# PixNerd ImageNet Training & Super-Resolution Notebook

This notebook mirrors the repository's standard Lightning-CLI workflow for PixNerd: install dependencies, create a run-ready config for ImageNet training, launch fitting, and generate higher-resolution samples from a trained checkpoint.


## Prerequisites

- A multi-GPU machine with enough memory to match the original PixNerd-XL ImageNet runs (the default batch sizes assume multiple high-memory GPUs).
- A local ImageNet-1K training set (folder structure compatible with `torchvision.datasets.ImageFolder`).
- Access to the DINOv2 ViT-B/14 weights used for the feature-alignment loss.
- (Optional) Weights & Biases credentials if you want online logging; otherwise you can disable the logger.


In [None]:
# If you haven't installed dependencies in this environment, uncomment the next line.
# !pip install -r requirements.txt


In [None]:
from omegaconf import OmegaConf
from pathlib import Path
import datetime

# Paths you need to customize
IMAGENET_ROOT = "/path/to/imagenet/train"          # ImageNet training folder
DINOV2_WEIGHTS = "/path/to/dinov2_vitb14"          # Local DINOv2 ViT-B/14 checkpoint directory
WORKDIR_ROOT = Path("./workdirs_notebook")          # Where logs, checkpoints, and samples will be saved

EXP_NAME = f"pixnerd_imagenet256_{datetime.datetime.now().strftime('%Y%m%d_%H%M')}"
BASE_CONFIG = Path("configs_c2i/pix256std1_repa_pixnerd_xl.yaml")
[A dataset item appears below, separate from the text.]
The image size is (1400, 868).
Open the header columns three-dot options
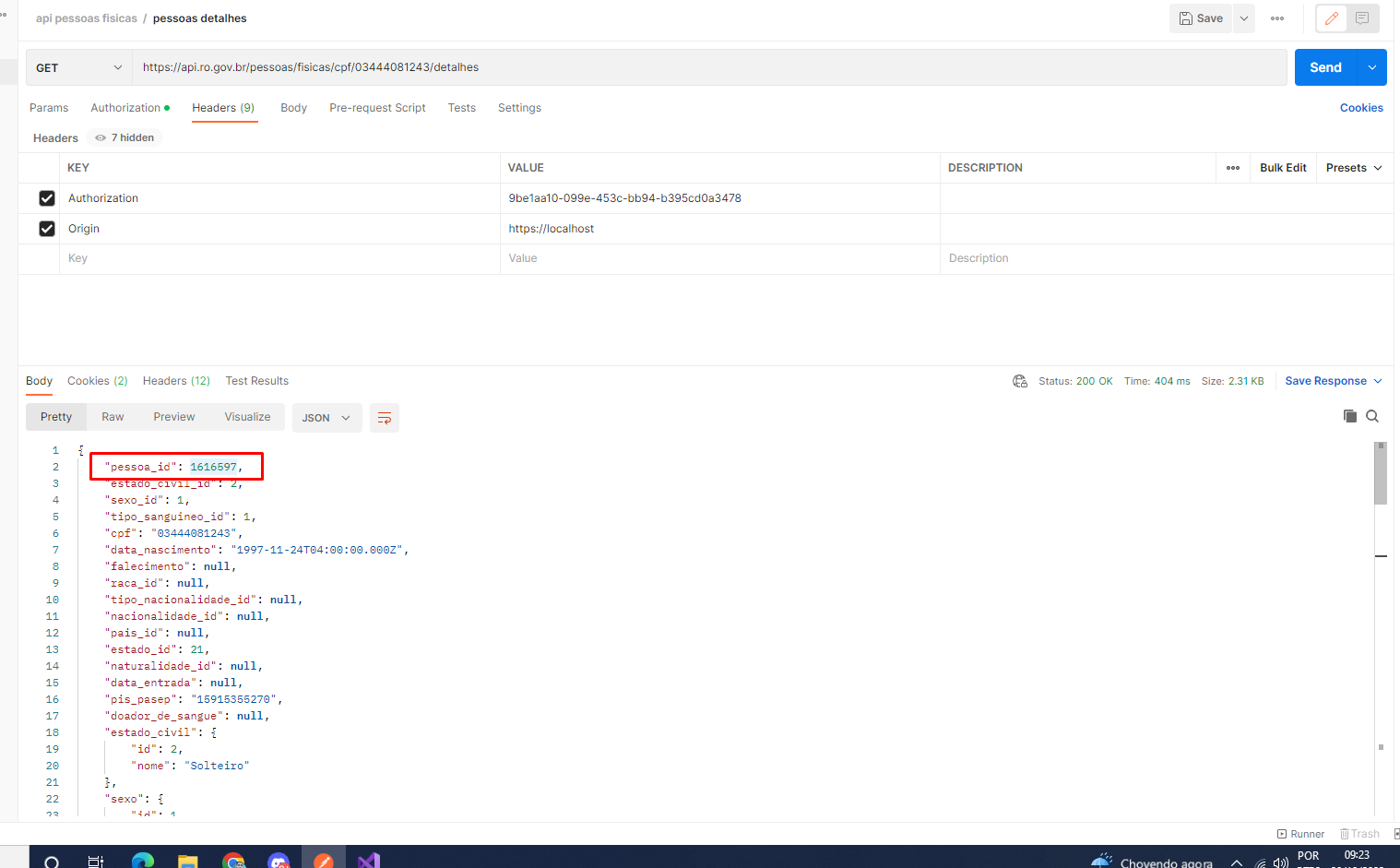coord(1233,168)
cfg = OmegaConf.load(BASE_CONFIG)

# Override training/logging paths to local locations
cfg.tags.exp = EXP_NAME
cfg.trainer.default_root_dir = str(WORKDIR_ROOT)
if cfg.trainer.logger:
    cfg.trainer.logger.init_args.name = EXP_NAME
    # Set your own project if desired; keep the default to match the paper runs
    cfg.trainer.logger.init_args.project = cfg.trainer.logger.init_args.get("project", "universal_pix_flow")

# Point datasets and frozen encoder to your local data
cfg.data.train_dataset.init_args.root = IMAGENET_ROOT
cfg.data.train_dataset.init_args.resolution = 256
cfg.data.eval_dataset.init_args.latent_shape = [3, 256, 256]
cfg.data.pred_dataset.init_args.latent_shape = [3, 256, 256]
cfg.diffusion_trainer.init_args.encoder.init_args.weight_path = DINOV2_WEIGHTS

# Cache overrides are optional; keep them None unless you need a custom hub path
cfg.torch_hub_dir = None
cfg.huggingface_cache_dir = None

# Save the run-specific config next to this notebook
notebook_cfg = Path("notebooks/configs/pixnerd_imagenet256_notebook.yaml")
notebook_cfg.parent.mkdir(parents=True, exist_ok=True)
OmegaConf.save(cfg, notebook_cfg)
print("Saved config to", notebook_cfg)


The saved config mirrors `configs_c2i/pix256std1_repa_pixnerd_xl.yaml` but with local paths/tags. Training outputs land in `WORKDIR_ROOT/exp_<EXP_NAME>/...`, and the `SaveImagesHook` writes validation/prediction images under the same root.


In [None]:
# Inspect a subset of the resolved config (feel free to delete or extend)
print(OmegaConf.to_yaml(cfg, resolve=True)[:2000])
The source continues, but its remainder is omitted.